### Exercise description
Output every line from the beginning of the records through the line that contains "Open Journal Systems (763, 165)", exactly as it appears.

***** Dataset excerpts

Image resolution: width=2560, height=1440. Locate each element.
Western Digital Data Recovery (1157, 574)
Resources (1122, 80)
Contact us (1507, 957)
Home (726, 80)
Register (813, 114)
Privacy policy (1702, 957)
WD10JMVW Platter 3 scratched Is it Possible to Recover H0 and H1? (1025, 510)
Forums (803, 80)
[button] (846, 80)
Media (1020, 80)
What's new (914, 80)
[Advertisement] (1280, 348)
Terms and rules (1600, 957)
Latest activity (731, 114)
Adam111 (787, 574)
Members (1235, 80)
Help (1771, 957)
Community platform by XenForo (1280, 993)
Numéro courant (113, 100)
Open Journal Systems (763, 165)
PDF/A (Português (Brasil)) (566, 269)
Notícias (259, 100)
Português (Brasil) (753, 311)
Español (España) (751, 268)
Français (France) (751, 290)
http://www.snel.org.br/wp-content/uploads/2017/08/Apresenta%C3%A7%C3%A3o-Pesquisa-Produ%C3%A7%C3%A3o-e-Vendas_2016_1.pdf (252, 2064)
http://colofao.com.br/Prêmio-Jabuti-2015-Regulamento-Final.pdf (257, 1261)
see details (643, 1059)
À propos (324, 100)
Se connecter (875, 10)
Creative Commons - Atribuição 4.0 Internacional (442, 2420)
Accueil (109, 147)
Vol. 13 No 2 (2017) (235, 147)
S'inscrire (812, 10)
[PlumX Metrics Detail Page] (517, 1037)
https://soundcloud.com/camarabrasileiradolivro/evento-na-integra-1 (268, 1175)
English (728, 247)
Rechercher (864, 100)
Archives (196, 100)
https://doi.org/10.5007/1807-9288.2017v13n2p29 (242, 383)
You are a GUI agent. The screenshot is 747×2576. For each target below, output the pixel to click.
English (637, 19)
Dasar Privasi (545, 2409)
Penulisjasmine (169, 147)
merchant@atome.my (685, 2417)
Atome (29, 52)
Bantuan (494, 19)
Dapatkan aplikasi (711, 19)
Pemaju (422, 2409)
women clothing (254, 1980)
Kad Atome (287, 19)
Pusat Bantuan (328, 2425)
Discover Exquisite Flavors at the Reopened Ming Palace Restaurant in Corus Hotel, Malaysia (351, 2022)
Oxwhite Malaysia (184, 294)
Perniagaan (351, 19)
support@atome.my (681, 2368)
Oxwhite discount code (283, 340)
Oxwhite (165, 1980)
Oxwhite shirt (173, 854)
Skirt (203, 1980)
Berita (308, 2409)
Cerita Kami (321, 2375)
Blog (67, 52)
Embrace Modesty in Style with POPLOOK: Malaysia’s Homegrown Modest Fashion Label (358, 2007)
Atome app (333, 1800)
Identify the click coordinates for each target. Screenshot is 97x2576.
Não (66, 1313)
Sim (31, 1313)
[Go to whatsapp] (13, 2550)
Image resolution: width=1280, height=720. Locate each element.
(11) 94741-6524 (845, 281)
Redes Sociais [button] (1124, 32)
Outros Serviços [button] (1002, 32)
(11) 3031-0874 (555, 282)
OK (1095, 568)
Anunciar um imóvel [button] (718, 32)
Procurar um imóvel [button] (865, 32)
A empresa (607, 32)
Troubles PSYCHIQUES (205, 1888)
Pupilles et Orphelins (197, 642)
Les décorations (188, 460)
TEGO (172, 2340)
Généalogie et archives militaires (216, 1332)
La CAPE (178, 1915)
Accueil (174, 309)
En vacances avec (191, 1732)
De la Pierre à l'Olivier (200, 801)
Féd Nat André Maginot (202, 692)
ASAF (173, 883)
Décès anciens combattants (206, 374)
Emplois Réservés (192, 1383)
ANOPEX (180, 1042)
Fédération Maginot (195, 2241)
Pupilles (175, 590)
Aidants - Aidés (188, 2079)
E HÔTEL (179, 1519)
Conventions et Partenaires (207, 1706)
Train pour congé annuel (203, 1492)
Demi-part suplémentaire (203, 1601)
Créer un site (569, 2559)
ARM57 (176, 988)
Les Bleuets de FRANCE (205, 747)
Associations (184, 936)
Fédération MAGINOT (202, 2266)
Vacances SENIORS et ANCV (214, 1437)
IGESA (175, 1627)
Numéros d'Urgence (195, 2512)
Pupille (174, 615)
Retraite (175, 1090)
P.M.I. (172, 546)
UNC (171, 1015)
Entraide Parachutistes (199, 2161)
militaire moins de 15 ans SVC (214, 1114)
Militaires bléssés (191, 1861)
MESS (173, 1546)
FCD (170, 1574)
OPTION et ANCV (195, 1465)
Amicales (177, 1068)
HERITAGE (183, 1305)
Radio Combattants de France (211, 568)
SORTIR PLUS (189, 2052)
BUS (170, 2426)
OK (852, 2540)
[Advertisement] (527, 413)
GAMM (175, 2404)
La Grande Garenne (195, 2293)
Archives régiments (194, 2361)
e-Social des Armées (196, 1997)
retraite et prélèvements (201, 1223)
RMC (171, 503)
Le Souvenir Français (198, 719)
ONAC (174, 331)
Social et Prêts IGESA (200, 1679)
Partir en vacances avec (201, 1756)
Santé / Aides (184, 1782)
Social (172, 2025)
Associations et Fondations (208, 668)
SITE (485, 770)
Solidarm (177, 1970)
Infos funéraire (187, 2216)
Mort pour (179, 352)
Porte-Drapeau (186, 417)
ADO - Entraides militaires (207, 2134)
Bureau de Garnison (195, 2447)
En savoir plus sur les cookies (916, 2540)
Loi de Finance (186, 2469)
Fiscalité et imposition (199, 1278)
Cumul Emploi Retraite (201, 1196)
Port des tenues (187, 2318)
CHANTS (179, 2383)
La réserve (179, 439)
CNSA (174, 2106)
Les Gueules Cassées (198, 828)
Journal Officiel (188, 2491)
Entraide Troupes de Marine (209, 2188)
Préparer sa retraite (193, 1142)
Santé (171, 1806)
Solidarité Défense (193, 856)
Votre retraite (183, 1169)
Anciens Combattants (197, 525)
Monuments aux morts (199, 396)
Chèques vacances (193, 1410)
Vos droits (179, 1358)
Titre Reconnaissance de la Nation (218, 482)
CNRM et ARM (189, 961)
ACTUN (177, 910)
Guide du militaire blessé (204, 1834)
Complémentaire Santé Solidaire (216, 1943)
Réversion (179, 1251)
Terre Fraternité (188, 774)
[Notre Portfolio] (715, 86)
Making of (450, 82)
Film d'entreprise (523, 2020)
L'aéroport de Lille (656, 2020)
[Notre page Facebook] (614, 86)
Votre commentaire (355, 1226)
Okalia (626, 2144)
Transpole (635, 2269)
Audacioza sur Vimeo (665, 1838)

**********

### Reply to the task
Image resolution: width=2560, height=1440. Locate each element.
Western Digital Data Recovery (1157, 574)
Resources (1122, 80)
Contact us (1507, 957)
Home (726, 80)
Register (813, 114)
Privacy policy (1702, 957)
WD10JMVW Platter 3 scratched Is it Possible to Recover H0 and H1? (1025, 510)
Forums (803, 80)
[button] (846, 80)
Media (1020, 80)
What's new (914, 80)
[Advertisement] (1280, 348)
Terms and rules (1600, 957)
Latest activity (731, 114)
Adam111 (787, 574)
Members (1235, 80)
Help (1771, 957)
Community platform by XenForo (1280, 993)
Numéro courant (113, 100)
Open Journal Systems (763, 165)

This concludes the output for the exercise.